ECL’s performance during the last recession also adds to the dividend’s safety profile. The company’s sales fell by just 4% in fiscal year 2009, and its free cash flow generation was about flat. Customers still need to keep their food safe, facilities clean, and energy use efficient regardless of economic conditions. ECL’s sales mix contains more industrial and energy exposure today as a result of its acquisitions of Nalco and Champion Technologies, but we believe its fundamentals are still likely to be much less cyclical than the broader economy in the event of another recession.
ECL’s business is not capital intensive, generates strong margins, and is very consistent (90% of sales are recurring consumables). For these reasons, the company has generated dependable and growing free cash flow over the last decade:
The one grip we have about ECL’s dividend safety is the company’s balance sheet. ECL financed its Nalco and Champion Technologies acquisitions with a lot of debt, which it is in the process of paying down. As seen below, ECL has $6.8 billion of debt compared to $185 million of cash on hand. However, the company’s consistent free cash flow generation is reliable and easily covers ECL’s interest expenses and dividend payments.

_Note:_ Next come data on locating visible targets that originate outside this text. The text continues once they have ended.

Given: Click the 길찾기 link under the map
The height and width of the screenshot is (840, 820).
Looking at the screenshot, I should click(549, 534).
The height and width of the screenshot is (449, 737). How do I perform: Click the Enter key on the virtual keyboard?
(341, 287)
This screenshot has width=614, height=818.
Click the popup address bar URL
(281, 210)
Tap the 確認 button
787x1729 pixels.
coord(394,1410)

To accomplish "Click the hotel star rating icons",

Overall, ECL’s dividend is very safe. The company’s payout ratios are relatively low, it generates strong and consistent free cash flow, and the business is fairly recession-resistant.
Dividend Growth Score
Our Growth Score answers the question, “How fast is the dividend likely to grow?” It considers many of the same fundamental factors as the Safety Score but places more weight on growth-centric metrics like sales and earnings growth and payout ratios. Scores of 50 are average, 75 or higher is very good, and 25 or lower is considered weak.
ECL’s dividend Growth Score is 79, suggesting that the company’s dividend growth potential is excellent. The company has paid cash dividends on its common stock for 79 consecutive years. Most recently, ECL raised its dividend by 6% in December 2015 and has paid more dividends every calendar year since 1986, making it a member of the S&P Dividend Aristocrats Index.
As seen below, ECL’s dividend has compounded at a 14% annual rate over the company’s last 10 fiscal years.
ECL’s objective is to increase its dividend in line with earnings growth, which was lower in 2015 due to foreign exchange headwinds, weak energy markets, and sluggish global growth. However, the company continues to believe it can compound earnings at a 15% annual rate going forward.
While this isn’t a stock for investors living off dividends in retirement, its long-term growth prospects are outstanding.
Valuation
ECL trades at about 21x forward earnings and offers a dividend yield of 1.4%, which is somewhat higher than its five year average dividend yield of 1.1%. Throughout its history, ECL has always looked expensive, yet the stock has outperformed the market most years (consistent 15% earnings growth will do that).
Currency headwinds and weak energy markets are impacting ECL’s near-term earnings growth, but the company continues to believe it can achieve 15% annual earnings growth longer term. If true, the stock appears to be very reasonably priced today considering ECL’s quality and offers double-digit total return potential.
However, if energy and industrial markets weaken further, an even better buying opportunity could present itself.
Conclusion
ECL is a wonderful business with a bright future. The company’s massive service network, breadth of services, strong technology portfolio, recurring revenue, and long-lasting customer relationships will likely serve it well for many years to come. ECL is no doubt one of the best blue chip dividend stocks that long-term dividend growth investors should keep in mind.